▸ **DATA FOR THIS EXERCISE**:
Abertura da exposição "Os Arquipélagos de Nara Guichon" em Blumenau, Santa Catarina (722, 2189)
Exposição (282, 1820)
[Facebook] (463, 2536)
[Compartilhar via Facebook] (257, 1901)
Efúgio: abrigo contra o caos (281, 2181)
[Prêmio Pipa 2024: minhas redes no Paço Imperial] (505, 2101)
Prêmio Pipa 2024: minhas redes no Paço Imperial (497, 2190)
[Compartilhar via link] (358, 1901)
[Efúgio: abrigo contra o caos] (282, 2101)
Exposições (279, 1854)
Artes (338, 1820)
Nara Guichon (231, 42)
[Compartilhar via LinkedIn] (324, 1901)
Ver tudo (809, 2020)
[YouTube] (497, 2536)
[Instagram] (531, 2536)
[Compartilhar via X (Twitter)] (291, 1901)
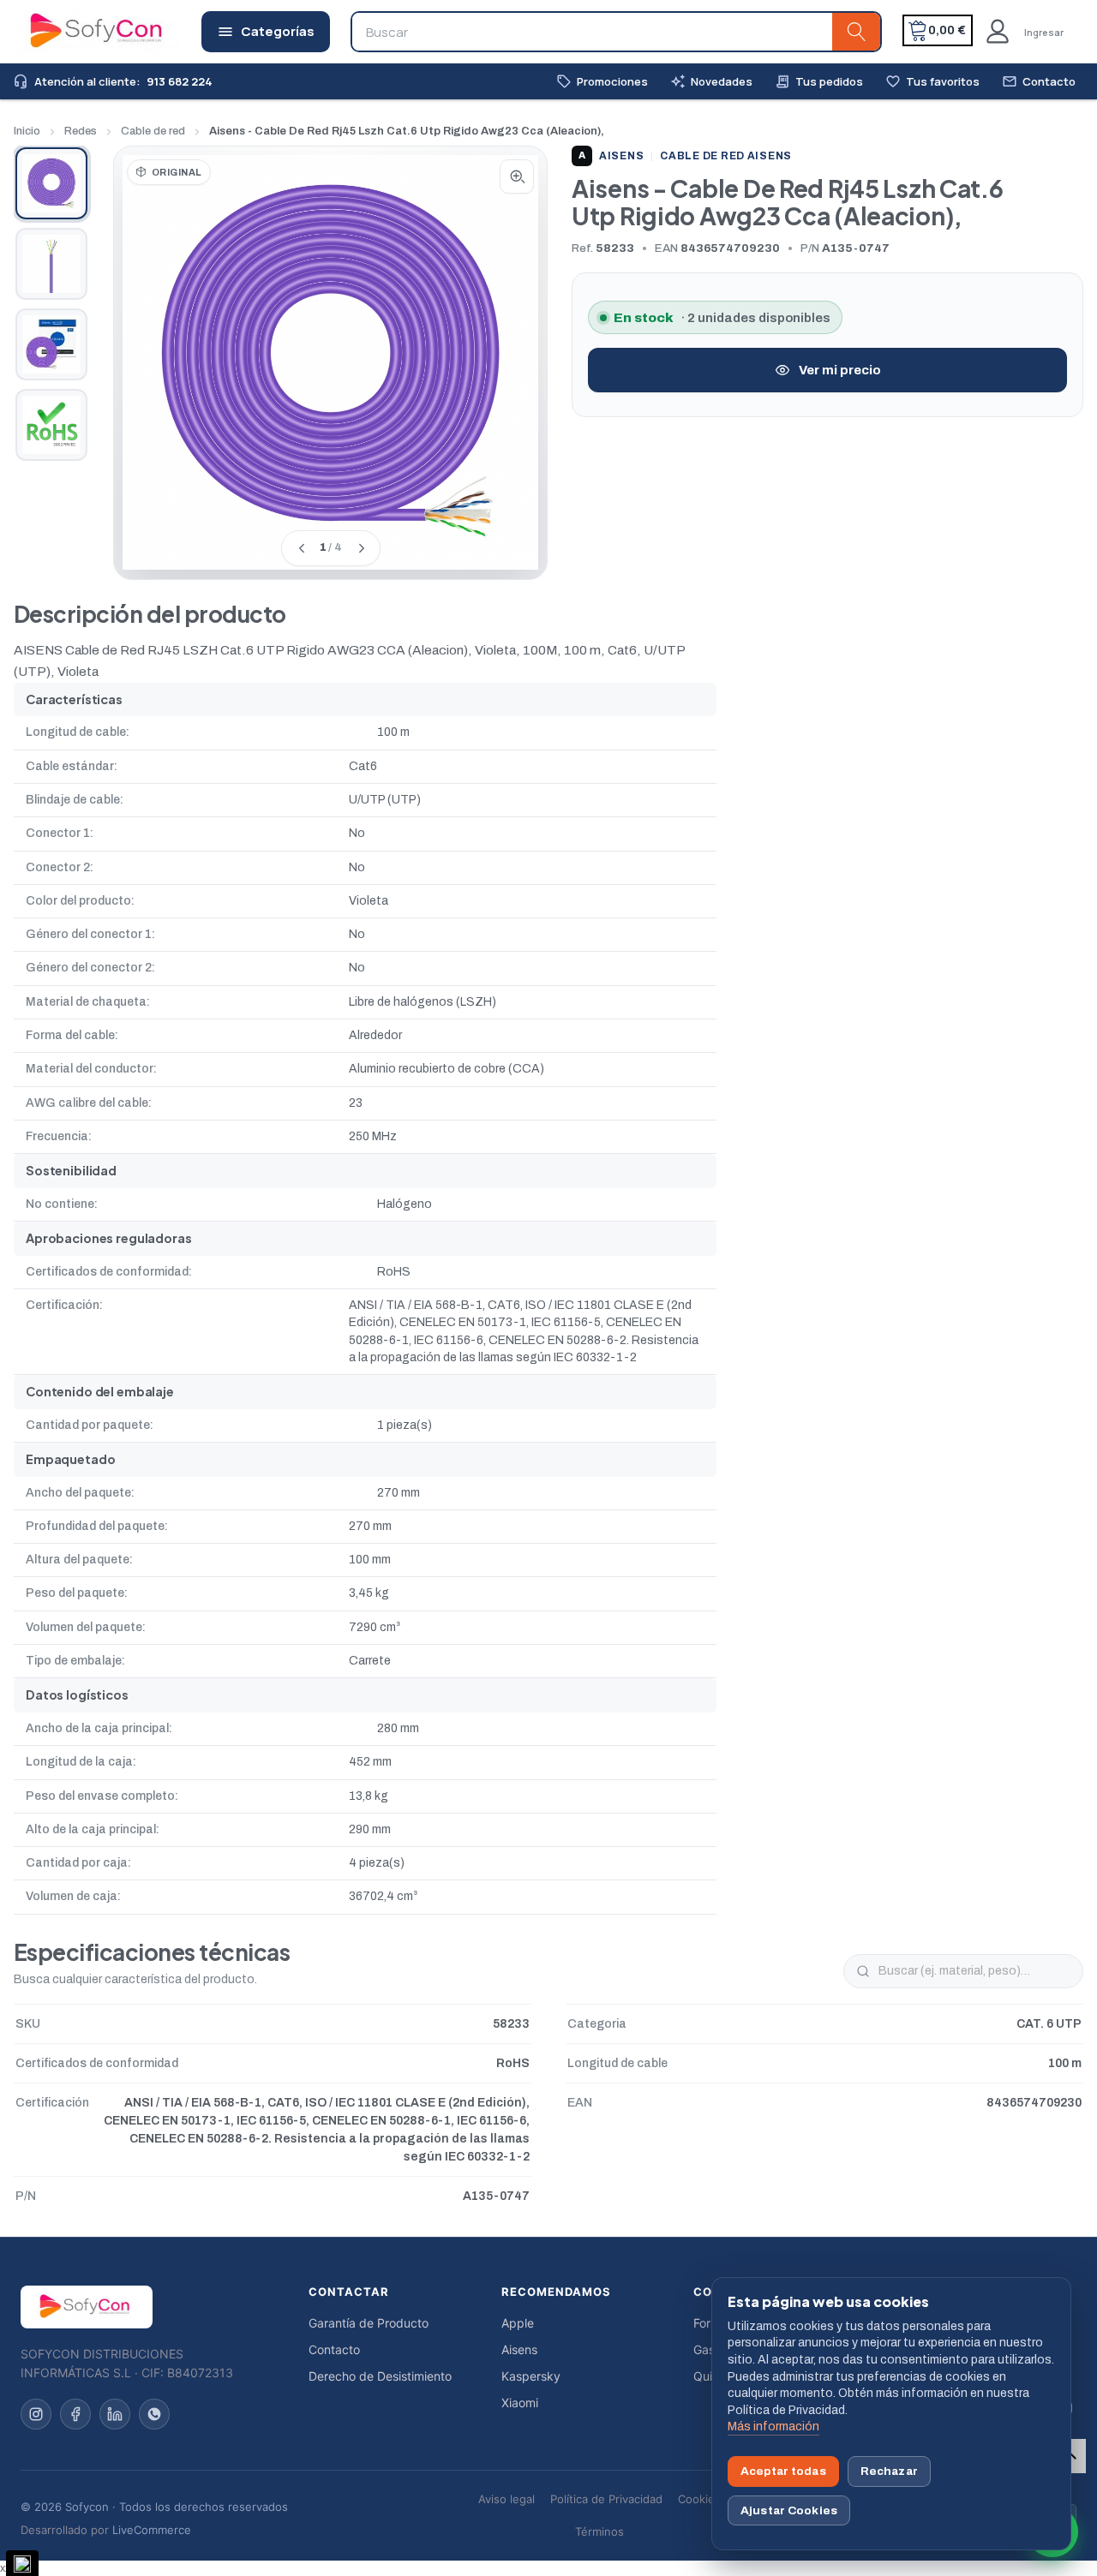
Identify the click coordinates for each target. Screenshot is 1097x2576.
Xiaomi (519, 2402)
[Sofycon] (87, 2307)
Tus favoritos (932, 82)
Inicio (27, 131)
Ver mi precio (840, 370)
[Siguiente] (361, 548)
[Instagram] (36, 2414)
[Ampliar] (517, 176)
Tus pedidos (819, 82)
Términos (599, 2531)
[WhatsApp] (154, 2414)
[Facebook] (75, 2414)
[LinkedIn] (114, 2414)
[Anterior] (301, 548)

▸ **WHAT YOU WILL DO**: Print all of the data exactly, and do not carry over any pictures.

▸ **YOUR RESPONSE**:
Abertura da exposição "Os Arquipélagos de Nara Guichon" em Blumenau, Santa Catarina (722, 2189)
Exposição (282, 1820)
[Facebook] (463, 2536)
[Compartilhar via Facebook] (257, 1901)
Efúgio: abrigo contra o caos (281, 2181)
[Prêmio Pipa 2024: minhas redes no Paço Imperial] (505, 2101)
Prêmio Pipa 2024: minhas redes no Paço Imperial (497, 2190)
[Compartilhar via link] (358, 1901)
[Efúgio: abrigo contra o caos] (282, 2101)
Exposições (279, 1854)
Artes (338, 1820)
Nara Guichon (231, 42)
[Compartilhar via LinkedIn] (324, 1901)
Ver tudo (809, 2020)
[YouTube] (497, 2536)
[Instagram] (531, 2536)
[Compartilhar via X (Twitter)] (291, 1901)
Identify the click coordinates for each target. Screenshot is 1097x2576.
Xiaomi (519, 2402)
[Sofycon] (87, 2307)
Tus favoritos (932, 82)
Inicio (27, 131)
Ver mi precio (840, 370)
[Siguiente] (361, 548)
[Instagram] (36, 2414)
[Ampliar] (517, 176)
Tus pedidos (819, 82)
Términos (599, 2531)
[WhatsApp] (154, 2414)
[Facebook] (75, 2414)
[LinkedIn] (114, 2414)
[Anterior] (301, 548)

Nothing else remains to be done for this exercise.